Exercise objective: Once the line holding "Instruction: Show important" appears, repeat it and each line after it to the end of the data, exactly and with nothing else; pictures stay out.

Data for the task:

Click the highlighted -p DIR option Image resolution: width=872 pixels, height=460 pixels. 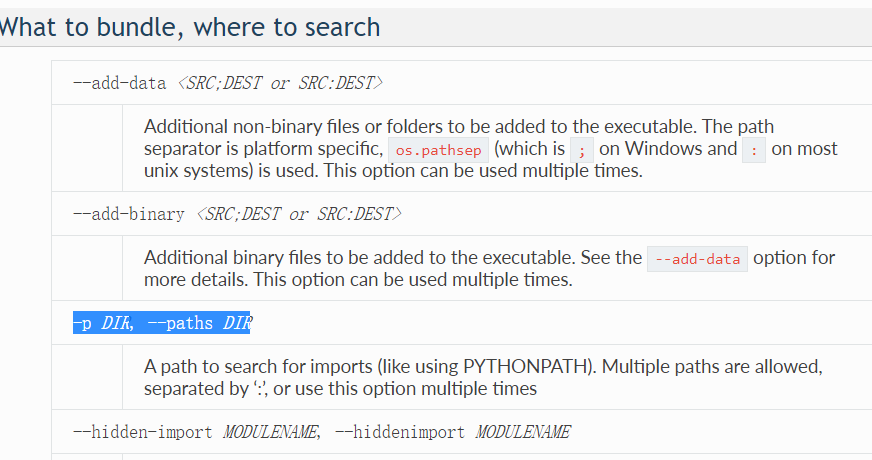point(103,323)
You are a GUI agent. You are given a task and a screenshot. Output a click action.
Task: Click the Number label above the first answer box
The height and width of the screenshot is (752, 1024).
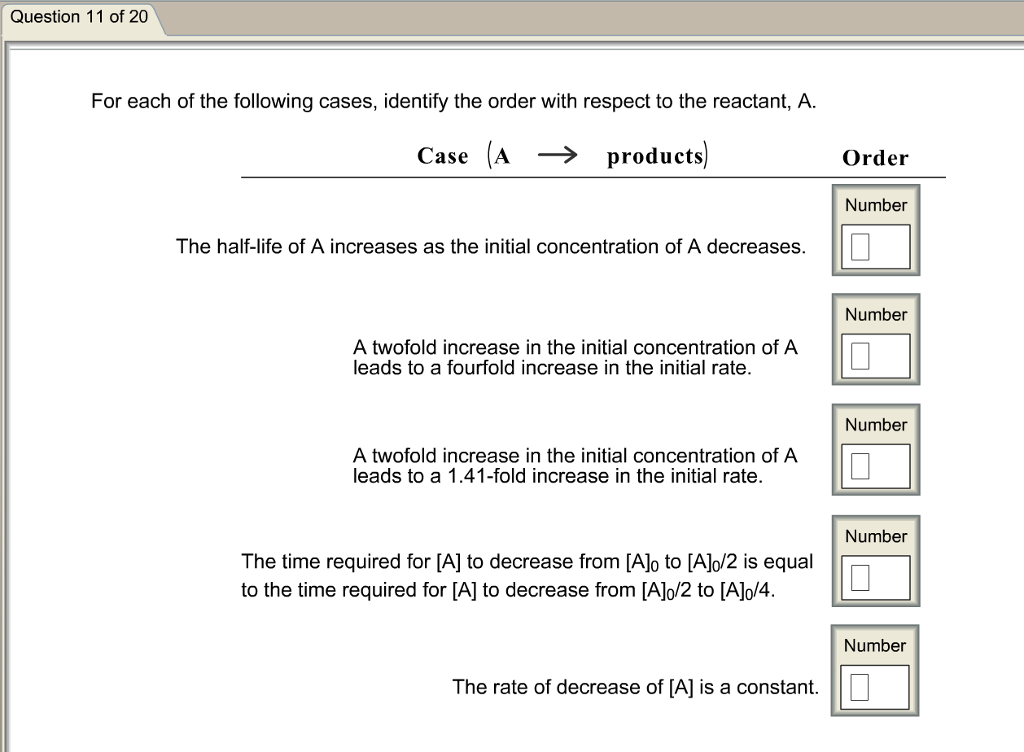pyautogui.click(x=875, y=205)
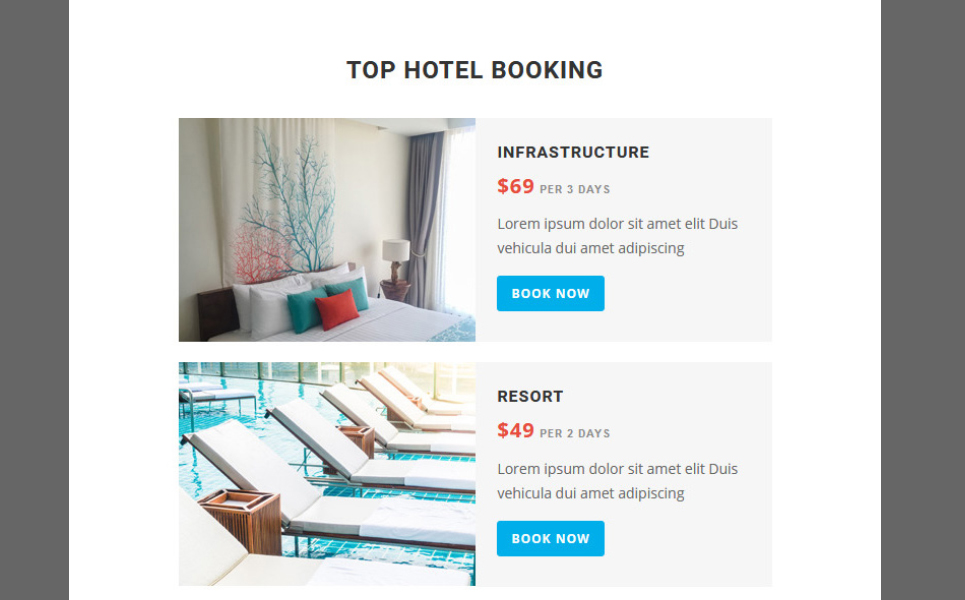Click the dark gray left page margin
Screen dimensions: 965x600
[34, 300]
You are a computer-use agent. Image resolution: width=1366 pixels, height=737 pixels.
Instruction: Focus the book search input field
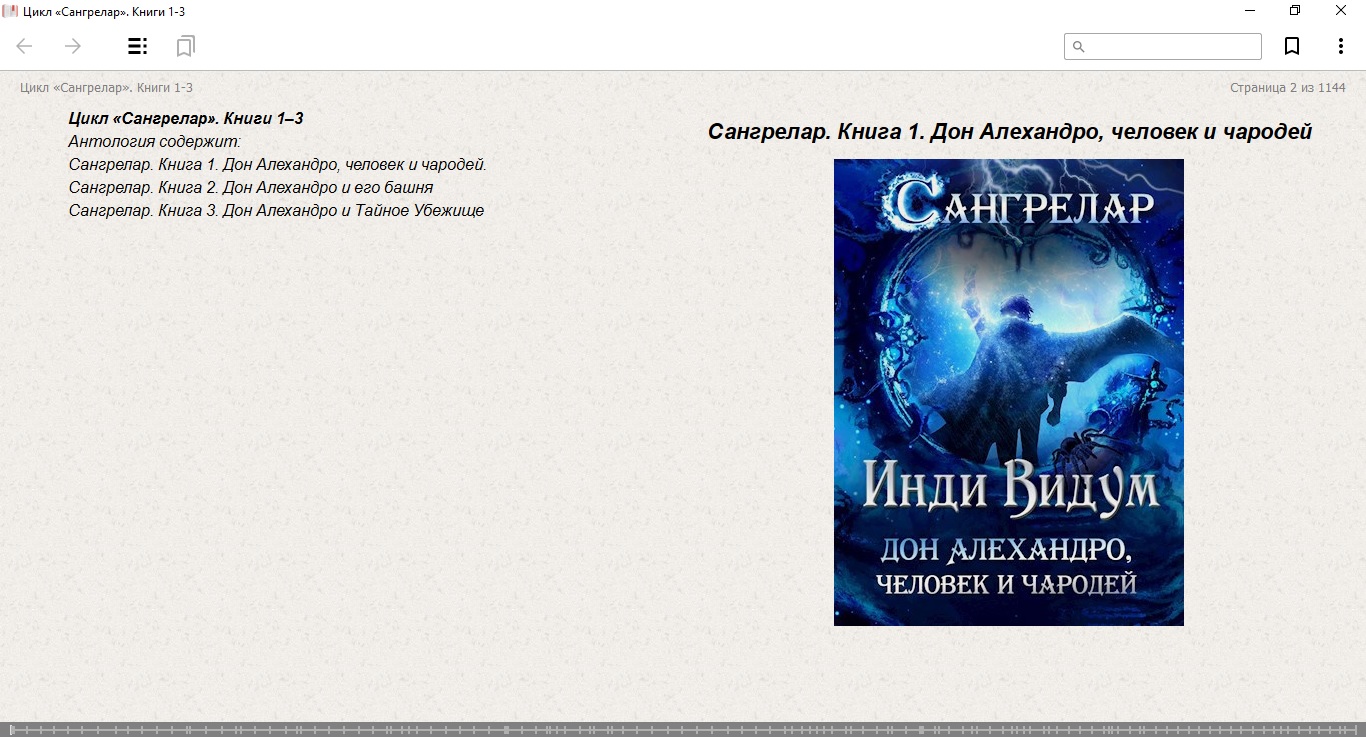(x=1172, y=47)
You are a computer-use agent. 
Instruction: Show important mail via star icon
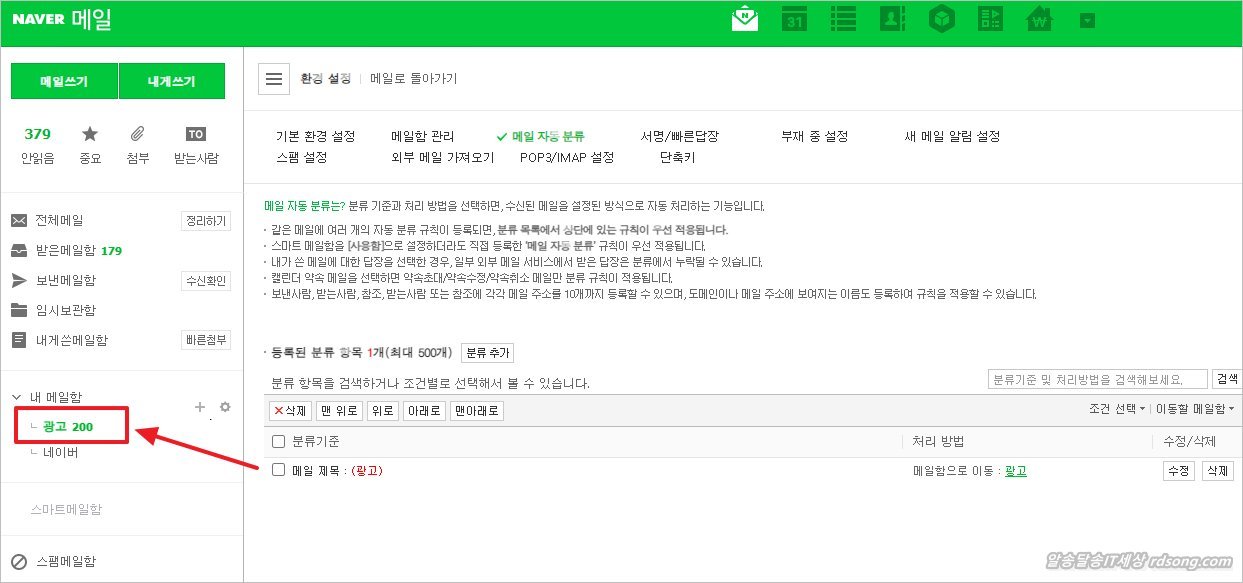90,135
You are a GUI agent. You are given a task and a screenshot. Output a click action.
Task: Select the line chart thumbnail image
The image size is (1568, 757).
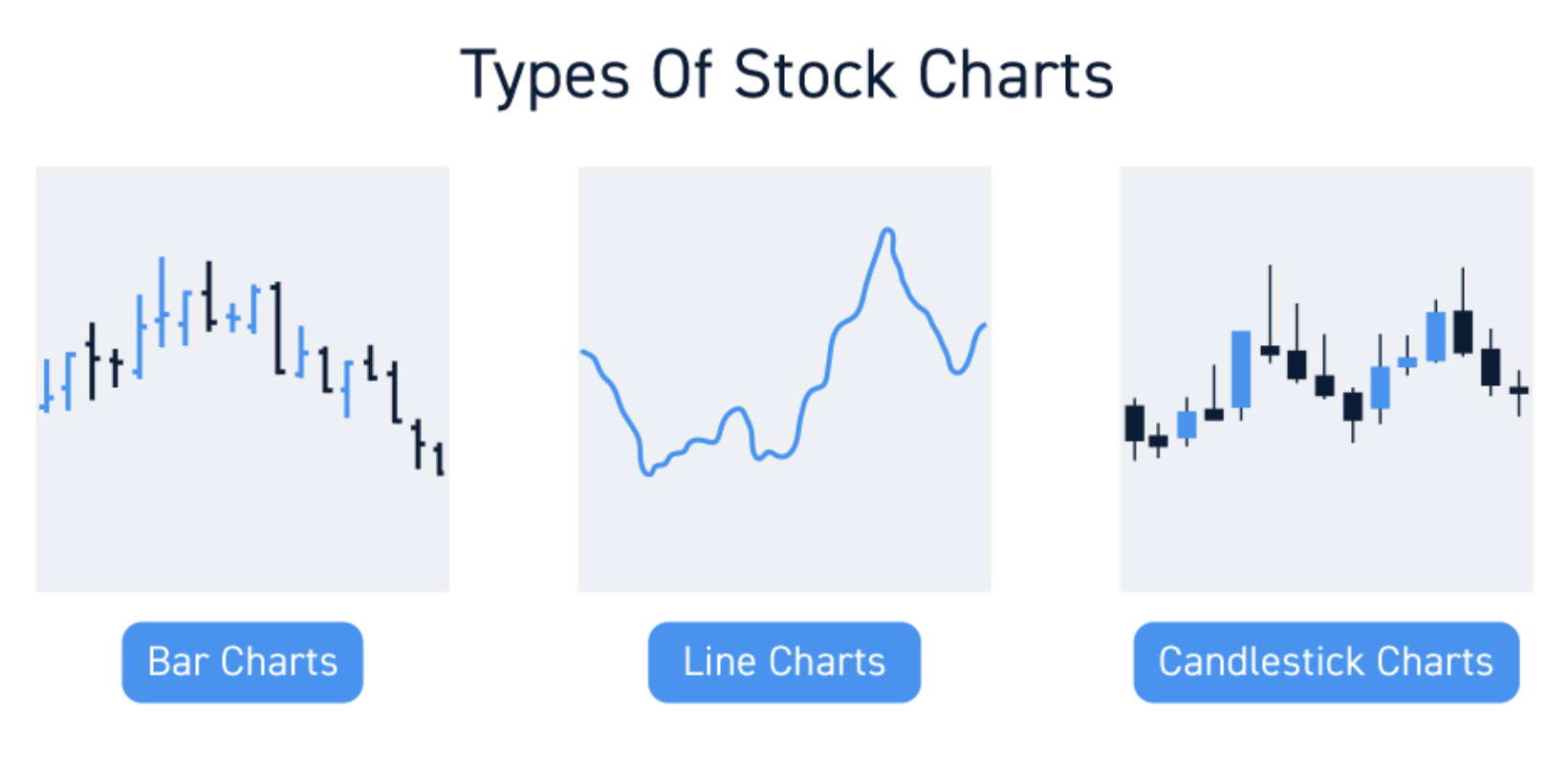click(784, 378)
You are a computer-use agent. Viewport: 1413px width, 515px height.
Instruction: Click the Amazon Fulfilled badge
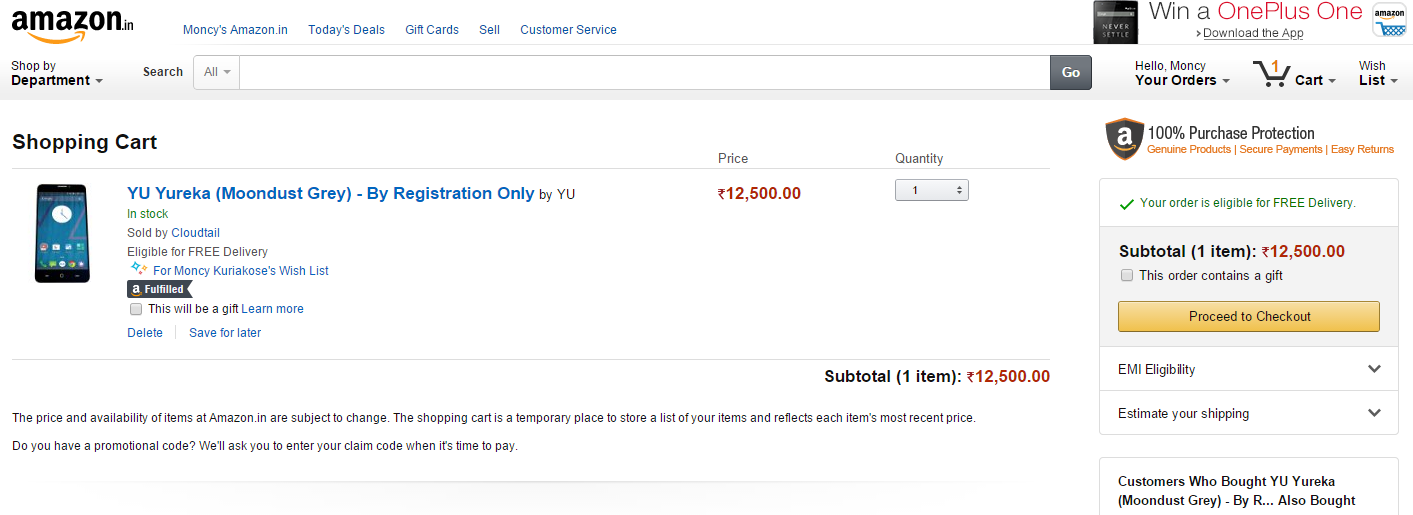point(159,289)
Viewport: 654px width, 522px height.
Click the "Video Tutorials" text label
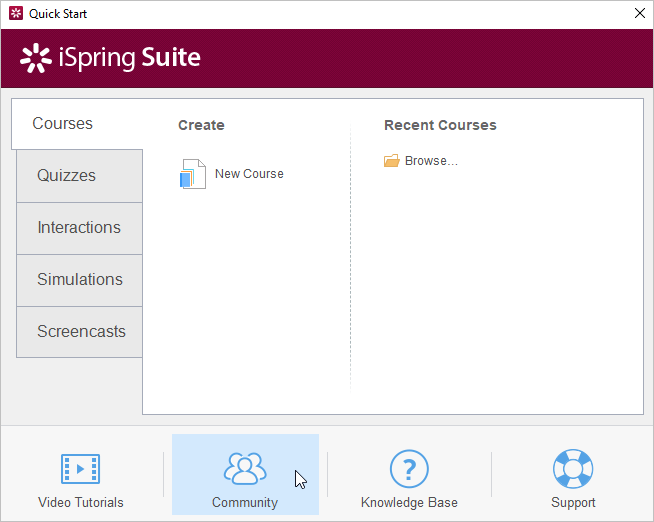coord(81,502)
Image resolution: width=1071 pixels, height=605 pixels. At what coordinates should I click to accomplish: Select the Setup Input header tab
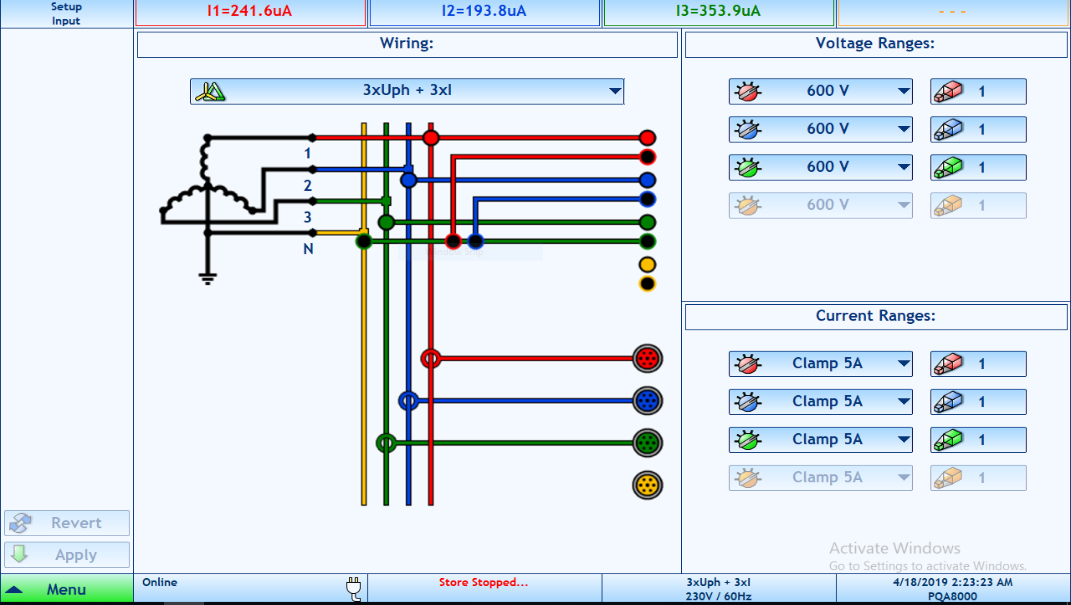66,13
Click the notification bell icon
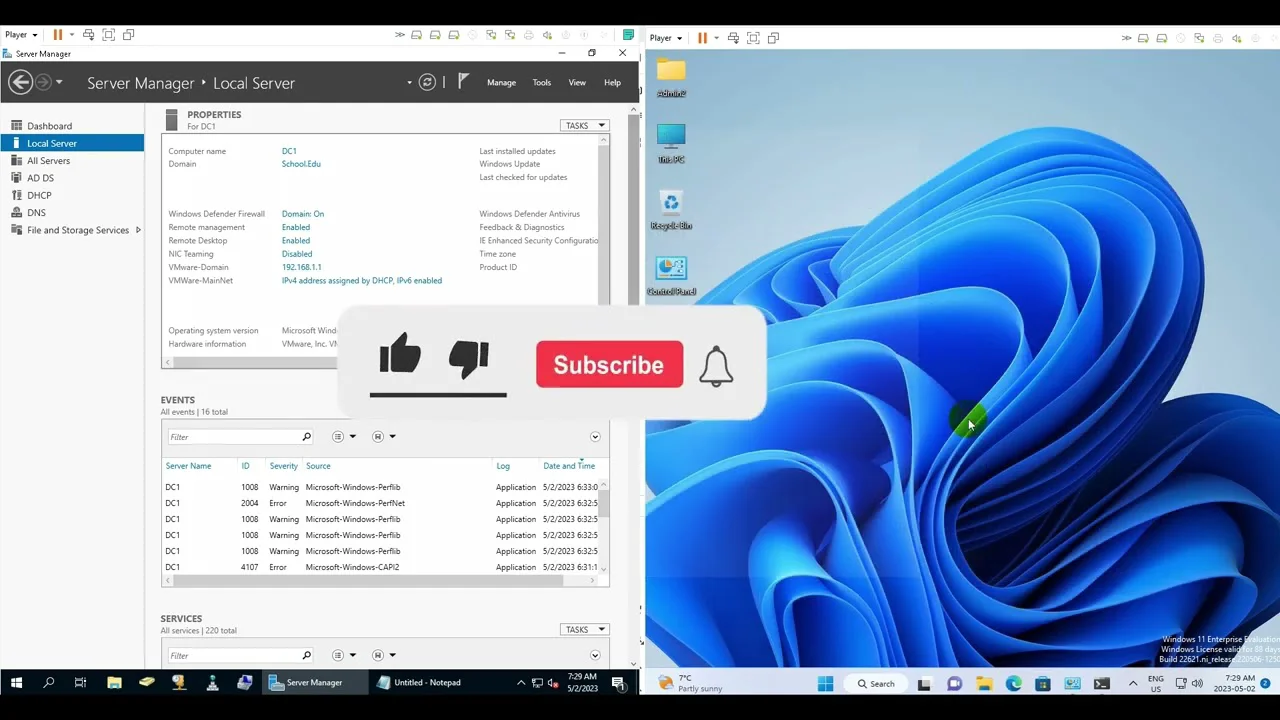The image size is (1280, 720). coord(716,367)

Result of this exercise:
Instruction: Show important mail via star icon
90,135
You are a GUI agent. You are given a task and a screenshot. Output a click action.
Task: Select the line chart thumbnail image
The image size is (1568, 757).
click(784, 378)
You are a computer-use agent. Viewport: 1413px width, 515px height.
Instruction: Click the Amazon Fulfilled badge
point(159,289)
Viewport: 654px width, 522px height.
Click the "Video Tutorials" text label
coord(81,502)
Image resolution: width=1071 pixels, height=605 pixels. At what coordinates should I click to accomplish: Select the Setup Input header tab
66,13
Click the notification bell icon
The image size is (1280, 720). coord(716,367)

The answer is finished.